_REQUIRED WORK_.
Write out, character for character, the line containing "Match Scorecards & Reports 2007 (930, 387)" and all lines after it up to the end of the listing.

_RECORDS TO PROCESS_.

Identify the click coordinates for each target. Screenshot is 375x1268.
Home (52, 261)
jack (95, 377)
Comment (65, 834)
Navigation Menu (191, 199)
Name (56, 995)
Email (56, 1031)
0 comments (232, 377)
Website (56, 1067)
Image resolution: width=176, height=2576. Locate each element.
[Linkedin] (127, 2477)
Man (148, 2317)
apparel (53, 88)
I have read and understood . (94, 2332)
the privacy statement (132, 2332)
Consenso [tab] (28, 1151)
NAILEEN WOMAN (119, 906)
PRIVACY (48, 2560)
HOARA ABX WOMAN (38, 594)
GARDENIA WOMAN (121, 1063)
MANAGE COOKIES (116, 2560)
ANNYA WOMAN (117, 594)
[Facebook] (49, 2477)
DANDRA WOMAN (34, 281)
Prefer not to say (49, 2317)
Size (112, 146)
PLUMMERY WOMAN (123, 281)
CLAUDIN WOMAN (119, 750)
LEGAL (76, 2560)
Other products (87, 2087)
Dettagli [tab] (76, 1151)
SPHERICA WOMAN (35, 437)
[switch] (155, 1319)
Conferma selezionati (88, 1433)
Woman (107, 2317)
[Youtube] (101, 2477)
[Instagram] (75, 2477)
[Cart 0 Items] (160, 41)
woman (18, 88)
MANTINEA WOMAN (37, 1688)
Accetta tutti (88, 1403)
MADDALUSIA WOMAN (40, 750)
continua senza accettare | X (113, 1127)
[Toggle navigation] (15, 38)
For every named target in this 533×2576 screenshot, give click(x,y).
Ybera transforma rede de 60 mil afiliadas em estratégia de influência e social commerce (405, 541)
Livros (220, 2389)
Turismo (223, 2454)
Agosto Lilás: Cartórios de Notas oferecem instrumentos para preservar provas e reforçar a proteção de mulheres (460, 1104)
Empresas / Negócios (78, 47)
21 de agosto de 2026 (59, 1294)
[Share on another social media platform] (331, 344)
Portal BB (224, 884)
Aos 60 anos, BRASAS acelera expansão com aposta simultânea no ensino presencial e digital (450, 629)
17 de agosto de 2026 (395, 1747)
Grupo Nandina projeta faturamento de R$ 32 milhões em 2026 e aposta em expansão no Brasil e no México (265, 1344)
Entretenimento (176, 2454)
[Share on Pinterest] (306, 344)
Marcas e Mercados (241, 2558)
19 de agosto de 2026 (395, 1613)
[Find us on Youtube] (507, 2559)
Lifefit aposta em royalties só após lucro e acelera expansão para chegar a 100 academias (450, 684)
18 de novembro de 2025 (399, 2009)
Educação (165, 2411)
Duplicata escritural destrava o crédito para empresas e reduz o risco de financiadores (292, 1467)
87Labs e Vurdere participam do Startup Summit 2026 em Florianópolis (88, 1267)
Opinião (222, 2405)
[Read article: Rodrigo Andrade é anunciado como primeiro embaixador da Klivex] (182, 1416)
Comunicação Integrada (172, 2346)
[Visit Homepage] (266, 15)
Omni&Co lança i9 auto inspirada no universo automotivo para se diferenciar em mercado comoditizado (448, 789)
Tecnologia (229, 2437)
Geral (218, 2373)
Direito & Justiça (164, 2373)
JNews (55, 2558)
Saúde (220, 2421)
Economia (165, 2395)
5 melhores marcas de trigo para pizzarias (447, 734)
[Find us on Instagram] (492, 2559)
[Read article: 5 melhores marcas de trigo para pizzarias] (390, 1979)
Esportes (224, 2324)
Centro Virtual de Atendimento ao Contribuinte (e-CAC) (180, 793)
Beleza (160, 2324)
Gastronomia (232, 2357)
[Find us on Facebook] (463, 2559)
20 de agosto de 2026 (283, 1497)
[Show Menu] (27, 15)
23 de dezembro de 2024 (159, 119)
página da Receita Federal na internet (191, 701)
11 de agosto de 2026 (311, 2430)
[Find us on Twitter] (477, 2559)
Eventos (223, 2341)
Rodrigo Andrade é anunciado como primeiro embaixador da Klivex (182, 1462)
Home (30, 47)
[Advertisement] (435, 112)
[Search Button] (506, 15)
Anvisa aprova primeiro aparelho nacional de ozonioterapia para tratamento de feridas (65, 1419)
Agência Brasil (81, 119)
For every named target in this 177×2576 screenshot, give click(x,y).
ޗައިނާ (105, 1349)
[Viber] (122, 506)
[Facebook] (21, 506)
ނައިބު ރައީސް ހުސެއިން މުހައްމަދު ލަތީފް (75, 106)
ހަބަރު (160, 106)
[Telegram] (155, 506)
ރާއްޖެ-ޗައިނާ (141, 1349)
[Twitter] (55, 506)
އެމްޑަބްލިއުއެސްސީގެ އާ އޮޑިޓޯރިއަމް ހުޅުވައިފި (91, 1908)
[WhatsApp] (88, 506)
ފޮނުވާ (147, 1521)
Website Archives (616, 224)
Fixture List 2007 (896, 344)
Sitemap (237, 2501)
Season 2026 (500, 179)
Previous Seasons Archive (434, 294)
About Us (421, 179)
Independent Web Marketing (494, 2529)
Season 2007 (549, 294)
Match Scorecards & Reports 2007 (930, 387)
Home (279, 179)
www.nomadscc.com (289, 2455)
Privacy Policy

_TASK RESULT_.
Match Scorecards & Reports 2007 (930, 387)
Home (279, 179)
www.nomadscc.com (289, 2455)
Privacy Policy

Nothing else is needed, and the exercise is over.